Völlig verwirrt zeigte Paulina auf Sakoljew und schluchzte: »Aber das ist doch mein Vater.«
»Nein!« Wieder meldete sich Konstantin zu Wort. Er strich sich über die blutende Brust und ging langsam auf Paulina zu. »Nein, Paulina. Es tut mir leid, aber ich weiß schon seit langem, dass der hier nicht dein Vater ist. Ich war damals ein kleiner Junge, aber ich kann mich noch an den Tag erinnern, als sie dich brachten.«
Da sprang Sakoljew mit einem Messer in der linken Hand auf. Es war der Wahnsinn, der seine Beine antrieb und der ihn vorwärts springen ließ.
Sergej blickte über Paulinas Schulter und sah Sakoljew auf sie zurasen. Es war unmöglich zu sagen, wen der Irre umbringen wollte. Sergej sprang blitzschnell vor und stieß Paulina zur Seite.
Als sie zu Boden fiel und sich abrollte, dachte sie im ersten Moment, er habe sie angegriffen. Aber das änderte sich, als sie Vater Dimitri mit dem Messer in der Hand auf Sergej Iwanow zulaufen sah.
Sergej sah in Zeitlupentempo, wie sich Sakoljew ihm näherte. Die Welt war still geworden, kein Geräusch drang zu ihm durch, während er ganz entspannt mit den Händen an der Seite dastand. Dies war der Augenblick, auf den er sich so lange vorbereitet hatte.

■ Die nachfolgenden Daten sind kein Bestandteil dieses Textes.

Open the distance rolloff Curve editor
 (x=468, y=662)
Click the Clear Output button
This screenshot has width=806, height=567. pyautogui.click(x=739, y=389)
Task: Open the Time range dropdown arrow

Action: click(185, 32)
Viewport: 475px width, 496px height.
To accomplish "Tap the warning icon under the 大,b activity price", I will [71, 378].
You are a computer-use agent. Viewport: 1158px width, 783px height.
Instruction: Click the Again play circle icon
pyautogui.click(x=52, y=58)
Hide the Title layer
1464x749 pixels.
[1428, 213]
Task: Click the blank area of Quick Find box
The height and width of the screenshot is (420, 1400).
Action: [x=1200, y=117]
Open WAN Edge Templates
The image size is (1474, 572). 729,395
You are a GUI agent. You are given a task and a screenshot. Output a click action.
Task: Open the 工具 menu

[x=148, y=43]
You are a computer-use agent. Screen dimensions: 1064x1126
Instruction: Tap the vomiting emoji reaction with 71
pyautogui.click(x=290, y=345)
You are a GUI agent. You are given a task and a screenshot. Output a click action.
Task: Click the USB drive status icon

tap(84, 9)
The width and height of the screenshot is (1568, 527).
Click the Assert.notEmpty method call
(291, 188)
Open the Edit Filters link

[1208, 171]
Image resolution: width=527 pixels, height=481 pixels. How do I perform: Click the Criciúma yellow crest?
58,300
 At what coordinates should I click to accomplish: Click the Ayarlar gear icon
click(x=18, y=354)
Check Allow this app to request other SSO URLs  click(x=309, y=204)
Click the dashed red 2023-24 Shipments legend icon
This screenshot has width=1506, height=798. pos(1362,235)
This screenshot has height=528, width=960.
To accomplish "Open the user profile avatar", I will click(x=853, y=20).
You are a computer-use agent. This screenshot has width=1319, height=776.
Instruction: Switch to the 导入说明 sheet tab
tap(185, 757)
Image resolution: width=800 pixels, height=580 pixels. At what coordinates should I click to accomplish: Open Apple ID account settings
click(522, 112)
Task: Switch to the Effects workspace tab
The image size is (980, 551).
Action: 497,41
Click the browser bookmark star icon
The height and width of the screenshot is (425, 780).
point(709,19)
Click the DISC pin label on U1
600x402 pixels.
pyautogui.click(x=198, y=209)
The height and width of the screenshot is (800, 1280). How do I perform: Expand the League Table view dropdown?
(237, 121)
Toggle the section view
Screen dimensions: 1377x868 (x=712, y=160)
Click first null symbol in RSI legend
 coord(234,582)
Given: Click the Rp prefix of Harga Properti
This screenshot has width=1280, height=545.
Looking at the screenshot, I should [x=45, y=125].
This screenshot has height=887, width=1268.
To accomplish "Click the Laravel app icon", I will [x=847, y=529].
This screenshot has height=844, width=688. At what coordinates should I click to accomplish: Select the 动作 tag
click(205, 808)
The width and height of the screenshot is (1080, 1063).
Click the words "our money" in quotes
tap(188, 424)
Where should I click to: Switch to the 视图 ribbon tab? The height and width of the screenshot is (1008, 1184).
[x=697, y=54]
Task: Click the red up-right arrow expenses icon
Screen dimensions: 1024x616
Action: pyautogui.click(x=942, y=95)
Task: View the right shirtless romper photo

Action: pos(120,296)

Im letzten Moment, als das Messer schon herabstieß, wich Sergej aus, drehte seinen Körper leicht und mit einer einzigen fließenden Bewegung seiner Arme warf er Sakoljew in den Bach direkt oberhalb des Wasserfalls.
Sakoljew landete auf dem Rücken, versuchte aufzustehen und rutschte aus. Das Wasser trug ihn davon und dem Wasserfall entgegen.
Im letzten Moment seines Lebens richtete er seine toten Augen auf Sergej. Sein Gesicht zeigte so etwas wie Erleichterung, als er über den Abgrund rutschte und in die Tiefe fiel.
Sergej beobachtete Paulina, die sich vorsichtig zum Abgrund vortastete und auf den verrenkten Körper von Dimitri Sakoljew blickte.